Start of Data records

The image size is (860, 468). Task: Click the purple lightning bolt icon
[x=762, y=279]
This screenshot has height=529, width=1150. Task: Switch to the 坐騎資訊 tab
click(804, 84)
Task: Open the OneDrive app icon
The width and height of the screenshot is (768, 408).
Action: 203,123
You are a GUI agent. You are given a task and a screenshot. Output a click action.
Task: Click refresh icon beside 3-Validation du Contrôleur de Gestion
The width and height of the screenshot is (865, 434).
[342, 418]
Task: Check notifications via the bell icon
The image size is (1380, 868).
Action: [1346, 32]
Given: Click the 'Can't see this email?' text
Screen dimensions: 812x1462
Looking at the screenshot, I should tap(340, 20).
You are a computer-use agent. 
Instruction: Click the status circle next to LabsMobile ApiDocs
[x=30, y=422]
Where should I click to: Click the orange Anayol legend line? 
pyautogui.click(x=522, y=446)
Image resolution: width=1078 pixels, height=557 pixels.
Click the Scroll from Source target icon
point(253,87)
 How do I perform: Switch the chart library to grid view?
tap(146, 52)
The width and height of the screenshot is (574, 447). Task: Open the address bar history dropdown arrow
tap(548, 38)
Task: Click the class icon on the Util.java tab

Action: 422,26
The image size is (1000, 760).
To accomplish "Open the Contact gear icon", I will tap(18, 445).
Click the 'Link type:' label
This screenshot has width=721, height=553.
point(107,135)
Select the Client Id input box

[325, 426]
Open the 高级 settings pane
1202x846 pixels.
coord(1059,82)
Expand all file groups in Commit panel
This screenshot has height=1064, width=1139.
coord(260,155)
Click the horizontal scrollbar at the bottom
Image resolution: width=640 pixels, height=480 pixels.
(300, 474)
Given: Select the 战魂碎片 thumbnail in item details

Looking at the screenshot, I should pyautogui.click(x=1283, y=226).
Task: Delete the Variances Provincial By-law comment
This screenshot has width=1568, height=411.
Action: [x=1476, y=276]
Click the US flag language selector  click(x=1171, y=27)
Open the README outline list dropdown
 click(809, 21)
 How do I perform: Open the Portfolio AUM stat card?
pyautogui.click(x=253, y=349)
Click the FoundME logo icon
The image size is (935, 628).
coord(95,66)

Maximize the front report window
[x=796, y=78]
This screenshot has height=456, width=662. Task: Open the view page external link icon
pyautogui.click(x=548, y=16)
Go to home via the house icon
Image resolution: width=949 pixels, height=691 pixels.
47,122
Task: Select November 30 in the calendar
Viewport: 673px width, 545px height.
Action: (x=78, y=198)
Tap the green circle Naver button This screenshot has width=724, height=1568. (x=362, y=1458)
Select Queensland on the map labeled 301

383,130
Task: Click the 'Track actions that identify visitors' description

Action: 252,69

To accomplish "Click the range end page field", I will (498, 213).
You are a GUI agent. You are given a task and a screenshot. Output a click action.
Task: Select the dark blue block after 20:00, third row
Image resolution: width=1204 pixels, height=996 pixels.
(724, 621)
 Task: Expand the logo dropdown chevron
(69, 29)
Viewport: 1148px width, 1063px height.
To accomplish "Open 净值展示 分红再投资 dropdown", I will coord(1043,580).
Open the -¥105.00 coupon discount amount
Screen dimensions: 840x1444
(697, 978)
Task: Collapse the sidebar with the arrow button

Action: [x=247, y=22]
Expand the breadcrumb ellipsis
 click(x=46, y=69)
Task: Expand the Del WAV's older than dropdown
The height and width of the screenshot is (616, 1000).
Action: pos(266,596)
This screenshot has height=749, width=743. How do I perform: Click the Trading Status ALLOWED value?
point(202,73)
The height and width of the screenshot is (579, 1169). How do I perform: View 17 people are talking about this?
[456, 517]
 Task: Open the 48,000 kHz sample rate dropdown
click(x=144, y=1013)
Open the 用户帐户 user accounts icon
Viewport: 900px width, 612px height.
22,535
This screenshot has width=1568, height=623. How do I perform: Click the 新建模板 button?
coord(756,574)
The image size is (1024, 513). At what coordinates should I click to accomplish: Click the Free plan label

End of Data records

▶ _Task requirements_:
Repeat all of the records above exactly as they appear.

▶ _Written answer_:
The image size is (860, 468). Task: Click the purple lightning bolt icon
[x=762, y=279]
This screenshot has height=529, width=1150. Task: Switch to the 坐騎資訊 tab
click(804, 84)
Task: Open the OneDrive app icon
The width and height of the screenshot is (768, 408).
Action: 203,123
You are a GUI agent. You are given a task and a screenshot. Output a click action.
Task: Click refresh icon beside 3-Validation du Contrôleur de Gestion
The width and height of the screenshot is (865, 434).
[342, 418]
Task: Check notifications via the bell icon
The image size is (1380, 868).
Action: [1346, 32]
Given: Click the 'Can't see this email?' text
Screen dimensions: 812x1462
Looking at the screenshot, I should tap(340, 20).
You are a computer-use agent. 
Instruction: Click the status circle next to LabsMobile ApiDocs
[x=30, y=422]
Where should I click to: Click the orange Anayol legend line? 
pyautogui.click(x=522, y=446)
Image resolution: width=1078 pixels, height=557 pixels.
Click the Scroll from Source target icon
point(253,87)
 How do I perform: Switch the chart library to grid view?
tap(146, 52)
The width and height of the screenshot is (574, 447). Task: Open the address bar history dropdown arrow
tap(548, 38)
Task: Click the class icon on the Util.java tab

Action: 422,26
The image size is (1000, 760).
To accomplish "Open the Contact gear icon", I will tap(18, 445).
Click the 'Link type:' label
This screenshot has width=721, height=553.
point(107,135)
Select the Client Id input box

[325, 426]
Open the 高级 settings pane
1202x846 pixels.
coord(1059,82)
Expand all file groups in Commit panel
This screenshot has height=1064, width=1139.
coord(260,155)
Click the horizontal scrollbar at the bottom
Image resolution: width=640 pixels, height=480 pixels.
(300, 474)
Given: Select the 战魂碎片 thumbnail in item details

Looking at the screenshot, I should pyautogui.click(x=1283, y=226).
Task: Delete the Variances Provincial By-law comment
This screenshot has width=1568, height=411.
Action: [x=1476, y=276]
Click the US flag language selector  click(x=1171, y=27)
Open the README outline list dropdown
 click(809, 21)
 How do I perform: Open the Portfolio AUM stat card?
pyautogui.click(x=253, y=349)
Click the FoundME logo icon
The image size is (935, 628).
coord(95,66)

Maximize the front report window
[x=796, y=78]
This screenshot has height=456, width=662. Task: Open the view page external link icon
pyautogui.click(x=548, y=16)
Go to home via the house icon
Image resolution: width=949 pixels, height=691 pixels.
47,122
Task: Select November 30 in the calendar
Viewport: 673px width, 545px height.
Action: (x=78, y=198)
Tap the green circle Naver button This screenshot has width=724, height=1568. (x=362, y=1458)
Select Queensland on the map labeled 301

383,130
Task: Click the 'Track actions that identify visitors' description

Action: 252,69

To accomplish "Click the range end page field", I will (498, 213).
You are a GUI agent. You are given a task and a screenshot. Output a click action.
Task: Select the dark blue block after 20:00, third row
Image resolution: width=1204 pixels, height=996 pixels.
(724, 621)
 Task: Expand the logo dropdown chevron
(69, 29)
Viewport: 1148px width, 1063px height.
To accomplish "Open 净值展示 分红再投资 dropdown", I will coord(1043,580).
Open the -¥105.00 coupon discount amount
Screen dimensions: 840x1444
(697, 978)
Task: Collapse the sidebar with the arrow button

Action: [x=247, y=22]
Expand the breadcrumb ellipsis
 click(x=46, y=69)
Task: Expand the Del WAV's older than dropdown
The height and width of the screenshot is (616, 1000).
Action: pos(266,596)
This screenshot has height=749, width=743. How do I perform: Click the Trading Status ALLOWED value?
point(202,73)
The height and width of the screenshot is (579, 1169). How do I perform: View 17 people are talking about this?
[456, 517]
 Task: Open the 48,000 kHz sample rate dropdown
click(x=144, y=1013)
Open the 用户帐户 user accounts icon
Viewport: 900px width, 612px height.
22,535
This screenshot has width=1568, height=623. How do I perform: Click the 新建模板 button?
coord(756,574)
The image size is (1024, 513). At what coordinates should I click to accomplish: Click the Free plan label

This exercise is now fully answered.